Neben der Arcobräu aus Moos gibt es mit der Graf Arco Brauerei eine weitere Brauerei, die durch die Grafenfamilie Arco betrieben wird. Die Graf Arco Brauerei liegt hierbei in den Händen des Familienzweigs Arco-Valley und befindet sich im niederbayerischen Adldorf. Das Schloss in Adldorf besitzt das Braurecht bereits seit dem Jahre 1630. Im Jahre 1812 kamen die Grafen von Arco-Valley durch Erbschaft an Schloss und Brauerei und betreiben den Betrieb bis heute. Der Klassiker der Graf Arco Biere ist das Helle, das es auch in meinem heutigen Test gibt. Der Alkoholgehalt liegt hier bei 5%.

Zur Optik: Ein klar filtriertes, goldenes Bier. Es hat einen sehr ordentlichen weißen Schaum.

Zum Geruch: Das Bier hat einen süßlich malzigen Geruch in der Nase.

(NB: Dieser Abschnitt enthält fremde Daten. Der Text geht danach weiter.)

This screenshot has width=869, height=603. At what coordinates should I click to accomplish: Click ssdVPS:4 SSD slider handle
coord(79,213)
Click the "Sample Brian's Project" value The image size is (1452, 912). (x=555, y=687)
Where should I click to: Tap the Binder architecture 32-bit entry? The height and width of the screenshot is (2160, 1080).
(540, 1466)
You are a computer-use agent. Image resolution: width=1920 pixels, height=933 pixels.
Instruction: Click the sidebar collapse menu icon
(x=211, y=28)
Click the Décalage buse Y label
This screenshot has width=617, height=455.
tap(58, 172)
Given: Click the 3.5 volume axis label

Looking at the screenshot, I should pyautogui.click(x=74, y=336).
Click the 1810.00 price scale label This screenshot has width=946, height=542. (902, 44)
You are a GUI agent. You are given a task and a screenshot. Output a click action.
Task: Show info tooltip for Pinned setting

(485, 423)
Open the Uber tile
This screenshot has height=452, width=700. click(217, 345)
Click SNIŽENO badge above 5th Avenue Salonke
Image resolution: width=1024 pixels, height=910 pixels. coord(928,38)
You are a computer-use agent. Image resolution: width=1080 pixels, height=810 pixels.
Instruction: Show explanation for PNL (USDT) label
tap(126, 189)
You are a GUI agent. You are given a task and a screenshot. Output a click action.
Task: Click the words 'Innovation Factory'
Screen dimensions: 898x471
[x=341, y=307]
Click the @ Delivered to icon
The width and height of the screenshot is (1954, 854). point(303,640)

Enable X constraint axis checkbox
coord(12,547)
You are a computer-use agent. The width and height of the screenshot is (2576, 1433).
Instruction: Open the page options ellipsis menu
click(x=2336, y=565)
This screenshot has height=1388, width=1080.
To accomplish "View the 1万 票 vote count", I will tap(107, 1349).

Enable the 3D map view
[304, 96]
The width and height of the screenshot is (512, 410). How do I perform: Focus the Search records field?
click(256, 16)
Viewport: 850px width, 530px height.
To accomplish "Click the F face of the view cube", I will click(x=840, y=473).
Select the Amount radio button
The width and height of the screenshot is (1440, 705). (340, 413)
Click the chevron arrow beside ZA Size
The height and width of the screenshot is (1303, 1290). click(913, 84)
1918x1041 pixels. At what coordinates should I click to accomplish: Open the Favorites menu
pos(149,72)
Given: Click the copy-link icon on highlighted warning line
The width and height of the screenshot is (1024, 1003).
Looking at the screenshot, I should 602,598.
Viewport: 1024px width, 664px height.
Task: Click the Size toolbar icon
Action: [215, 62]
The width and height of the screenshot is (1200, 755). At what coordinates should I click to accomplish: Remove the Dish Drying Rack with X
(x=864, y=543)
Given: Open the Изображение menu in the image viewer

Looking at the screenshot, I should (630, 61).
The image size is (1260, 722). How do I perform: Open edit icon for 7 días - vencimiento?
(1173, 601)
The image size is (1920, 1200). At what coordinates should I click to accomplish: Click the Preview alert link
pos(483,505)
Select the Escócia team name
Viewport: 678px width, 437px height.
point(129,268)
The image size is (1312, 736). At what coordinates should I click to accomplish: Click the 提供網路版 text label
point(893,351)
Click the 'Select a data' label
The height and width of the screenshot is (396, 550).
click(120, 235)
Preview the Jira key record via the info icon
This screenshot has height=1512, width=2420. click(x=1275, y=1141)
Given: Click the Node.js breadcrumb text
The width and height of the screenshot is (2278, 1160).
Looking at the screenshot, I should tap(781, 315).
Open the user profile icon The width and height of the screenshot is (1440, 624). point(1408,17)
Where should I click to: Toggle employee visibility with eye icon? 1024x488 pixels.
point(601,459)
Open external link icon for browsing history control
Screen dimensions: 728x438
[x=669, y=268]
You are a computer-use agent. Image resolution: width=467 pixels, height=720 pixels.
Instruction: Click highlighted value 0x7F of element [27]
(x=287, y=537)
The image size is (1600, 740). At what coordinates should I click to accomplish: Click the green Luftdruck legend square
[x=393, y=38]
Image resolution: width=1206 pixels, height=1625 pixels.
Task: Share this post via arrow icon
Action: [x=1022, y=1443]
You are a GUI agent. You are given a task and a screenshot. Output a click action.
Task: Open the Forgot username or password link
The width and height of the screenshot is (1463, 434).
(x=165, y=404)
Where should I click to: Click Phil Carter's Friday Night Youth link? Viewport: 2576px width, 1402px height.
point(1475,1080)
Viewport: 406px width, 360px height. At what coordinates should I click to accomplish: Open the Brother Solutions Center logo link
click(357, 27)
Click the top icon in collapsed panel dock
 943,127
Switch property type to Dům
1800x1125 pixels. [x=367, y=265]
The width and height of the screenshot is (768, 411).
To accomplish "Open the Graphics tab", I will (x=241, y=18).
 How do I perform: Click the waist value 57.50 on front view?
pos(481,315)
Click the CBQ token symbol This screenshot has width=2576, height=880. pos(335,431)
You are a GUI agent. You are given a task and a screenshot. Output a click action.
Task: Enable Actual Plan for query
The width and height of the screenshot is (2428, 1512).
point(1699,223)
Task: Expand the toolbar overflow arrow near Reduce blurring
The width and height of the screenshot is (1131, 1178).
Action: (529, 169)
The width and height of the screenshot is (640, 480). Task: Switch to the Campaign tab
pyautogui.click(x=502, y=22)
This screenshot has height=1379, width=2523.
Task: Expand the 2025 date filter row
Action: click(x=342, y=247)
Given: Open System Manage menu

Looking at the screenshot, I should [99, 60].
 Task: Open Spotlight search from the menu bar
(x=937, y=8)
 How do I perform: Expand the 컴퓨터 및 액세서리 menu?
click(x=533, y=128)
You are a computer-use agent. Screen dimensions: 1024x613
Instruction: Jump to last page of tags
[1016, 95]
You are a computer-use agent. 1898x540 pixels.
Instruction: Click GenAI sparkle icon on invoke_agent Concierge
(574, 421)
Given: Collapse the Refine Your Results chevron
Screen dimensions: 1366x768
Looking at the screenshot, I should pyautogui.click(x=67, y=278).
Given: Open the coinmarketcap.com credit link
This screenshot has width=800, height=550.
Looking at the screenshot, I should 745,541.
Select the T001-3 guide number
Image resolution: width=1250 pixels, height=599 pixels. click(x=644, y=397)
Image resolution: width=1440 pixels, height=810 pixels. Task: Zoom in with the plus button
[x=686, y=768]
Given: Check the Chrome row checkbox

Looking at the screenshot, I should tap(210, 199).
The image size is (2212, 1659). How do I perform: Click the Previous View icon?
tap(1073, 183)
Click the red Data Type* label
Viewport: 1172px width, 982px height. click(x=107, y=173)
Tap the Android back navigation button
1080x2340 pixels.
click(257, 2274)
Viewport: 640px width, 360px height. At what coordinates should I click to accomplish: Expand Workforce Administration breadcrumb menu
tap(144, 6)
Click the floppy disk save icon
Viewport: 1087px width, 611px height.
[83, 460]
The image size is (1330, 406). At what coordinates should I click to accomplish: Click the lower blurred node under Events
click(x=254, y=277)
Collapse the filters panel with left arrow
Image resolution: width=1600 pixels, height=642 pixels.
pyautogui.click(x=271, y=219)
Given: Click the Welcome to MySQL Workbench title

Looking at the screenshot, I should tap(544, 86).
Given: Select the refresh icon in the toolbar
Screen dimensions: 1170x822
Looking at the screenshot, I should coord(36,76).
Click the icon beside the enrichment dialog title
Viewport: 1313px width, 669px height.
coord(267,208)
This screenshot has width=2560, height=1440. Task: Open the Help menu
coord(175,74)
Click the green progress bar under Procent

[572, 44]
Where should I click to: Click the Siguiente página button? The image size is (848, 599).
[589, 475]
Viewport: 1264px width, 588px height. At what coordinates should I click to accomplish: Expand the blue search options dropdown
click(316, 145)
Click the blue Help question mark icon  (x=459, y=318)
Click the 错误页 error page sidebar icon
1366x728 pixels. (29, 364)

Zum Geschmack: Ich habe ein Bier mit einem süßlichen Aroma und leicht würzigem Abgang. Es ist sehr belebend und erfrischend. Die Kohlensäure prickelt sehr gut und auch eine gewisse Säure zeigt sich am Gaumen. Das Bier ist sehr erfrischend ist nicht zu süß und hat einen schönen würzig süßlichen Abgang. dazu wirkt es noch vollmundig im Geschmack. Im weiteren Trinkverlauf nimmt die Kohlensäure aber etwas ab. Der Körper des Bieres ist schlank und durch die spritzige Kohlensäure passt hier sehr gut dazu.

Zum Fazit: Ein klassisches, gutes und erfrischendes Helles. Es ist würzig, aber auch süffig und die Süße ist vor allem im Antrunk zu spüren. Ein Helles, das nicht zu süß ist, aber auch nur dezent würzig. Es hat einen schönen vollmudigen Geschmack, ohne dabei zu komplex zu sein. Der Körper ist schlank und die Kohlensäure macht es erfrischend. Das gibt von mir 4 Sterne.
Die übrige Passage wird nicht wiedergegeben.